# 59,51



## mkurgan (Mar 26, 2010)

We are having a dispute about what modifier comes first, the 59 or the 51?


----------



## mitchellde (Mar 26, 2010)

Ok here is how I teach it to my students:
In short language 59 says "pay me because I am a different procedure"
51 says "reduce me because I was done in the same session"
you always want the modifier first that affect your reimburse ment the most in your favor, so "pay me" before "reduce me".


----------



## jdibble (Mar 26, 2010)

I just listened to a Webinar on Modifiers by our local Medicare and the way they implied it, was that the 51 modifier was not needed with the 59.  They say that the system would add the 51 modifier if needed.

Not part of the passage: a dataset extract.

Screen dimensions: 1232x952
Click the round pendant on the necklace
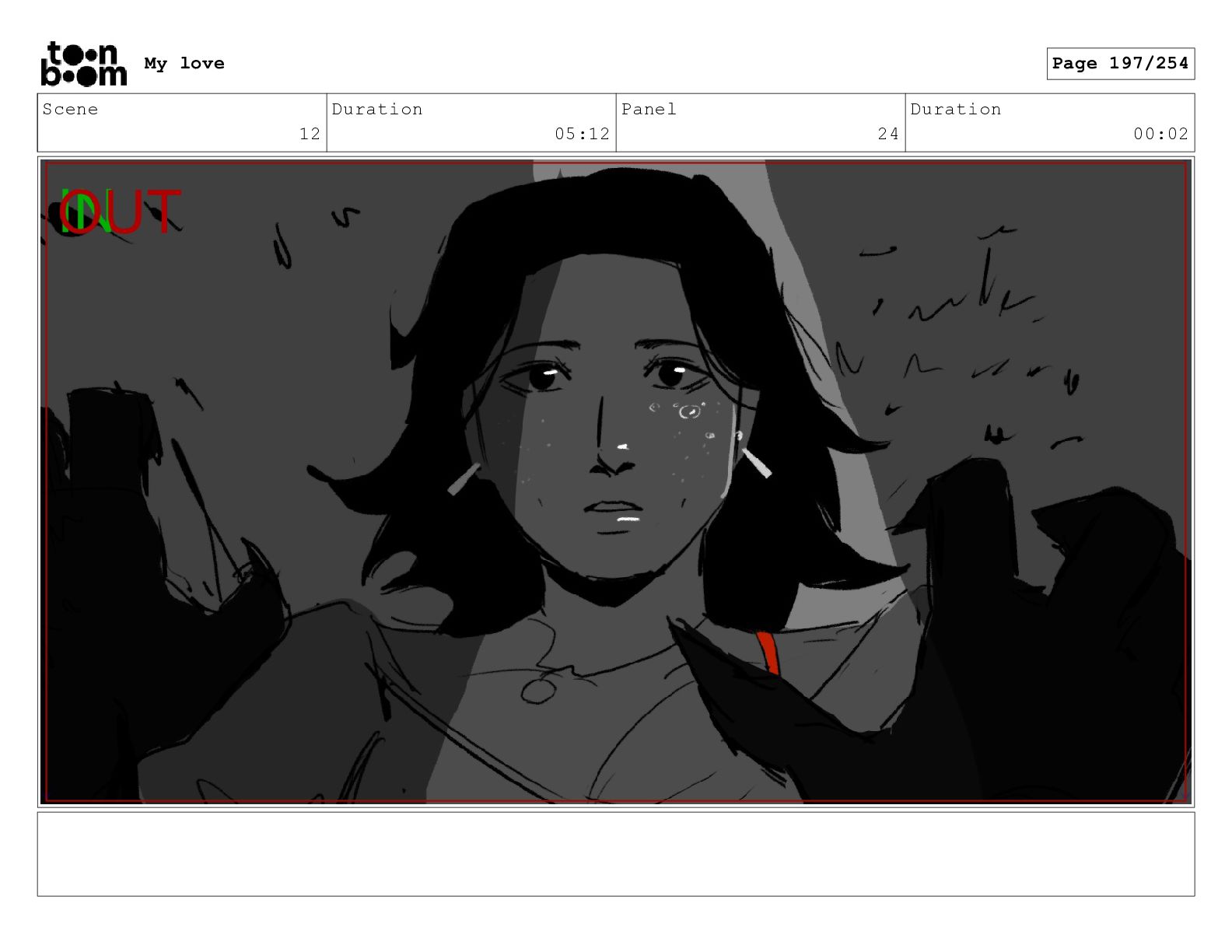coord(537,689)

You might want to check with the carrier to see if they require a 51 or if they will automatically apply this.  Just a thought. 

Jodi Dibble, CPC


----------



## mitchellde (Mar 26, 2010)

It is true that many carriers now no longer want the 51 and have deleted it out of the electronic edits, so what that means is the presence of the 51 can cause a claim to deny as it is not recognized.  So yes check with the carrier first.


----------



## LORA CRAWFORD (Mar 26, 2010)

We have found Blue Cross / Blue Shield is the only carrier that still requires modifier 51.


----------



## CatLaw (Mar 28, 2010)

In my state, Massachusetts, Medicaid (Masshealth) does not even recognize the 59 modifier.  So we always have to use the 51, which they recognize.


----------



## mkurgan (Mar 29, 2010)

thank you very much I appreciate it


----------



## LizM01 (Apr 22, 2010)

*Masshealth and Mod 59, 51*



CathyO said:


> In my state, Massachusetts, Medicaid (Masshealth) does not even recognize the 59 modifier.  So we always have to use the 51, which they recognize.



Can you give an example.  I am new to biling MassHealth.

Ty


----------